Dataset entries

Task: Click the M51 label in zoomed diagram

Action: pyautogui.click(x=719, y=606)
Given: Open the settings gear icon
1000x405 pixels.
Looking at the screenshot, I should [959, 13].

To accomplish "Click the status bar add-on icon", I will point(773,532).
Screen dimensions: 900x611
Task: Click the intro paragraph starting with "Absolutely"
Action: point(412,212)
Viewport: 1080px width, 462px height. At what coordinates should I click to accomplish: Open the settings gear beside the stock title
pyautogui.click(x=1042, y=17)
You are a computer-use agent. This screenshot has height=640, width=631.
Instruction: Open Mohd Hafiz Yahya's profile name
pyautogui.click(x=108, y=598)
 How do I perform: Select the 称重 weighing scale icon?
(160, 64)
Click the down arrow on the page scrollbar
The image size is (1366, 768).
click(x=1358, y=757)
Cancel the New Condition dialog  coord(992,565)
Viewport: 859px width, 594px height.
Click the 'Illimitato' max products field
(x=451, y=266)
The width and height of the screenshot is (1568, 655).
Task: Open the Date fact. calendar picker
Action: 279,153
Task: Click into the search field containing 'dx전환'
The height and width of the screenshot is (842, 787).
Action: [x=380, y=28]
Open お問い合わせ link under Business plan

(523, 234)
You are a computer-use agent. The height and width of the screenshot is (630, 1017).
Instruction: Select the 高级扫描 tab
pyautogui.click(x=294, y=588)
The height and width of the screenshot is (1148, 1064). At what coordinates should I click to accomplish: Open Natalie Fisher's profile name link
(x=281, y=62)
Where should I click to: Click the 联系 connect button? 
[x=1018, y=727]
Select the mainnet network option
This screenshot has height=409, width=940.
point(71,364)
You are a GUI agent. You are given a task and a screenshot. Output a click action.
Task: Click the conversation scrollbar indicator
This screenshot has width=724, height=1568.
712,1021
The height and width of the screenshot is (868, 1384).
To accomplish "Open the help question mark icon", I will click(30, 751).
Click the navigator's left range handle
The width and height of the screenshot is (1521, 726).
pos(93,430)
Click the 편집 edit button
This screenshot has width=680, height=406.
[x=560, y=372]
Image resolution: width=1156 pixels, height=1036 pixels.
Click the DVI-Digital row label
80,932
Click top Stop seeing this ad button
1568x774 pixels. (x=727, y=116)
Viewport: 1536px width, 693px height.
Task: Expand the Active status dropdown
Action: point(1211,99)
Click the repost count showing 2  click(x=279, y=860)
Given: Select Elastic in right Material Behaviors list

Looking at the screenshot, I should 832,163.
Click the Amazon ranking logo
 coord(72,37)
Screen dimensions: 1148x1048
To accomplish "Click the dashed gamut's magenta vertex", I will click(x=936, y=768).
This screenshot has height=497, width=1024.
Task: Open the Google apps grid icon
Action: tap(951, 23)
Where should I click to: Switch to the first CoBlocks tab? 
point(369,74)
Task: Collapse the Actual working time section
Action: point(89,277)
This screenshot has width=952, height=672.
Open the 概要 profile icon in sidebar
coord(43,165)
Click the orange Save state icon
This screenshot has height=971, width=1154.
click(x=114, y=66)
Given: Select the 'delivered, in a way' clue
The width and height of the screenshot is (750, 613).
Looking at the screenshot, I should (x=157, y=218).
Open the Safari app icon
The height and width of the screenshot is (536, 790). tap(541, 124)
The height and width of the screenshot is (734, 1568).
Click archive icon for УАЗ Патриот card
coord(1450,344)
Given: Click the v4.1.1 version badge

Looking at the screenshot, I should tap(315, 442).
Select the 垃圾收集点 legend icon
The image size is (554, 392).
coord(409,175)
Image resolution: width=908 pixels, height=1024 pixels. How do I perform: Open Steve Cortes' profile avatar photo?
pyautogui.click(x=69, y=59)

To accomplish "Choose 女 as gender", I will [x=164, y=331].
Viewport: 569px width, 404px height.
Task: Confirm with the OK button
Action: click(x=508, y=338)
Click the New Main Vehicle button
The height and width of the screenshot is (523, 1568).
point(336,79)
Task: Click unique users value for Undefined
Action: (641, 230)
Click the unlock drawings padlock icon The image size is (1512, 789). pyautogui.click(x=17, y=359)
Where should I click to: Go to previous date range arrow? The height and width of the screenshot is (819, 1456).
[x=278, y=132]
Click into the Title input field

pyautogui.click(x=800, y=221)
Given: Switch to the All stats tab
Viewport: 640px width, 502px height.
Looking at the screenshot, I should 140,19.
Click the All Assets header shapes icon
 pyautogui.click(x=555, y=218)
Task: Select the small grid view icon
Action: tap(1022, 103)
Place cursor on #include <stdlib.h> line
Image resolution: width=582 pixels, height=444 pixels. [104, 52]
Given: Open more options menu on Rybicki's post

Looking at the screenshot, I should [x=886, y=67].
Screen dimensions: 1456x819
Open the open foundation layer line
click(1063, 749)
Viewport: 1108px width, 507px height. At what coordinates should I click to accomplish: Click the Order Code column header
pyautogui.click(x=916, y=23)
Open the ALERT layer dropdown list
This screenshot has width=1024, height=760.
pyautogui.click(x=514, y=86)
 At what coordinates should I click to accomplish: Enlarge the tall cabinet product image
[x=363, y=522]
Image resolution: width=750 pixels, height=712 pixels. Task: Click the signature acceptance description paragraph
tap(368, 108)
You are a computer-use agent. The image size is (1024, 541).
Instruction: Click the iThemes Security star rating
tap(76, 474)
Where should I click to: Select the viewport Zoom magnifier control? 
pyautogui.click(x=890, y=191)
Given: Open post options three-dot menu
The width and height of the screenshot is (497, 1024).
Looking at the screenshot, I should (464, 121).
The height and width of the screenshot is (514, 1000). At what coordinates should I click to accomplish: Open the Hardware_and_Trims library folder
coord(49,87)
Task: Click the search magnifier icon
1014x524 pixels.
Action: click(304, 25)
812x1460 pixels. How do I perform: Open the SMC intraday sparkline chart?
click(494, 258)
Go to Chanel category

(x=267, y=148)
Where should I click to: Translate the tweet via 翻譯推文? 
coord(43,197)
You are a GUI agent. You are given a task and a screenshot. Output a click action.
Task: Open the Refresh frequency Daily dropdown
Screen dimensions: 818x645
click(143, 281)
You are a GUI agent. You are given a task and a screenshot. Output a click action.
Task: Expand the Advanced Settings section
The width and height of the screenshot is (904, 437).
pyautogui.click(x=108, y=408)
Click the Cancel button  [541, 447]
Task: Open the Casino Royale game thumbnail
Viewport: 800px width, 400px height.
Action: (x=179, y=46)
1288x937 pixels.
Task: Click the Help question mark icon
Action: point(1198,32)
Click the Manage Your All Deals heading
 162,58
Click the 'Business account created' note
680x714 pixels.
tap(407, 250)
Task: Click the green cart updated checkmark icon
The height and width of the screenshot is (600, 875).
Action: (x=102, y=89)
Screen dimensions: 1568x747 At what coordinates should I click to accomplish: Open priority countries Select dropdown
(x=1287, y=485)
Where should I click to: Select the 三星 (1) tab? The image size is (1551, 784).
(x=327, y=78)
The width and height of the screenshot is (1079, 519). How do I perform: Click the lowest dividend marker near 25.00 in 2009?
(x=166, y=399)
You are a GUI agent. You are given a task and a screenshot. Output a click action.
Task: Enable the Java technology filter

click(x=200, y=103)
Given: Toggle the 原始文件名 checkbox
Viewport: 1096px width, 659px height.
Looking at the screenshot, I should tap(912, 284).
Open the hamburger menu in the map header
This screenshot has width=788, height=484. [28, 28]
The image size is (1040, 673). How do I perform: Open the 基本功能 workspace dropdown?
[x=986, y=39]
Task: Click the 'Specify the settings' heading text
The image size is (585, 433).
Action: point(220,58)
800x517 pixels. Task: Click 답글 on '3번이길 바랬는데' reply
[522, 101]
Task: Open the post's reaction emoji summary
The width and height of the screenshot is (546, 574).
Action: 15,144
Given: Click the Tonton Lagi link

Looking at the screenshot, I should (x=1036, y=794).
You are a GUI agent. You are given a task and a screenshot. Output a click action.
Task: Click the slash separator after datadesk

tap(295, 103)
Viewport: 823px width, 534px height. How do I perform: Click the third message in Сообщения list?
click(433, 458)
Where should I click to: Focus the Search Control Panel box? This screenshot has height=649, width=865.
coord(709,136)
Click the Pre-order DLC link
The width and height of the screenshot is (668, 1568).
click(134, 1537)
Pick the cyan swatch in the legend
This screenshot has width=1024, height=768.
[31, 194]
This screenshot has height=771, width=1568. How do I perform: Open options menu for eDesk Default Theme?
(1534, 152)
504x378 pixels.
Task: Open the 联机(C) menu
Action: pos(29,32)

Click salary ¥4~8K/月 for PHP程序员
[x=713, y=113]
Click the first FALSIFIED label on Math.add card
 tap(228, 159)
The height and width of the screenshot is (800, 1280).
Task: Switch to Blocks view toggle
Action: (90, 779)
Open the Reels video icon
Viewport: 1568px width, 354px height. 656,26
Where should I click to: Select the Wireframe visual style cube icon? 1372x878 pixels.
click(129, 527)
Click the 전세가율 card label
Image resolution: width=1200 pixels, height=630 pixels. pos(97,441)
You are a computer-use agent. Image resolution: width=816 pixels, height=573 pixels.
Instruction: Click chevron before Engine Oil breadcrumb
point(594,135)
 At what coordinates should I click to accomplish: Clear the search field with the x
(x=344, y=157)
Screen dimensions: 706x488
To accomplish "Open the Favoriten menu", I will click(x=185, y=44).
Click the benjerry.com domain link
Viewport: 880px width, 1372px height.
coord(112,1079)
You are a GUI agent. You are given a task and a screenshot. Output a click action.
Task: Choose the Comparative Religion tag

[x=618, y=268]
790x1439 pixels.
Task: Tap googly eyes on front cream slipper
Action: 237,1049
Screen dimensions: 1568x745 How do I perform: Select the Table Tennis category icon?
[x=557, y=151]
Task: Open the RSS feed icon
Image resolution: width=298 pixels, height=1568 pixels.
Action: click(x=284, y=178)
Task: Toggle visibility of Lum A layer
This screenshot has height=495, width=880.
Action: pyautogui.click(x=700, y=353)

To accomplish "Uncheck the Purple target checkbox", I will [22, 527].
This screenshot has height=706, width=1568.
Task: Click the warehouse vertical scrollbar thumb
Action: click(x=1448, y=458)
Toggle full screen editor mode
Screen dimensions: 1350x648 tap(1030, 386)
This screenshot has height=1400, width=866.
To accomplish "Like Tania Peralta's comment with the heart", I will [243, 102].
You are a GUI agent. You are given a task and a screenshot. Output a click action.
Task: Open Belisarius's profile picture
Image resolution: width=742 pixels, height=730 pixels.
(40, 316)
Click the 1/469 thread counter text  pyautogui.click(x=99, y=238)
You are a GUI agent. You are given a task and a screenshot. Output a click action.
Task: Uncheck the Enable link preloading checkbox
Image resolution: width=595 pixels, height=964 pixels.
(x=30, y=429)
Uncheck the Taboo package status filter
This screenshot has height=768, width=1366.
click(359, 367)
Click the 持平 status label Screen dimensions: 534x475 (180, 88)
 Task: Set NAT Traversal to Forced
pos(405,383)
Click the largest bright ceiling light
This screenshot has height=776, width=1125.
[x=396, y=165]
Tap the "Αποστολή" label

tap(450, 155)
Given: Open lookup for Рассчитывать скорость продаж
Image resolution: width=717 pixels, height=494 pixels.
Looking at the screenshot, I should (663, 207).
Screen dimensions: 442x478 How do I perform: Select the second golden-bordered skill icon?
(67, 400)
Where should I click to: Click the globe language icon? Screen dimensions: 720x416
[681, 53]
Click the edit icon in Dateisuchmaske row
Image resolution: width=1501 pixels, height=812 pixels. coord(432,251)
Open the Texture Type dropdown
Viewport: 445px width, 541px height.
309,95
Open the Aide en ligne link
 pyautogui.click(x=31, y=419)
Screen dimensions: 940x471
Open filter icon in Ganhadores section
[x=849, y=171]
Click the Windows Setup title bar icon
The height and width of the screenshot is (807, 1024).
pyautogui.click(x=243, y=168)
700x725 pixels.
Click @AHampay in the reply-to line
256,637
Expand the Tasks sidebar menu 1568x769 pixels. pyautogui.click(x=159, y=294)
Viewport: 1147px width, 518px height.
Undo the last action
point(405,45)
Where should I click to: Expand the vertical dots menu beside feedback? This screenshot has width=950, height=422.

Your objective:
Please go over the data above and copy each line with "Cancel" in it.

Answer to this task:
Cancel the New Condition dialog  coord(992,565)
Click the Cancel button  [541, 447]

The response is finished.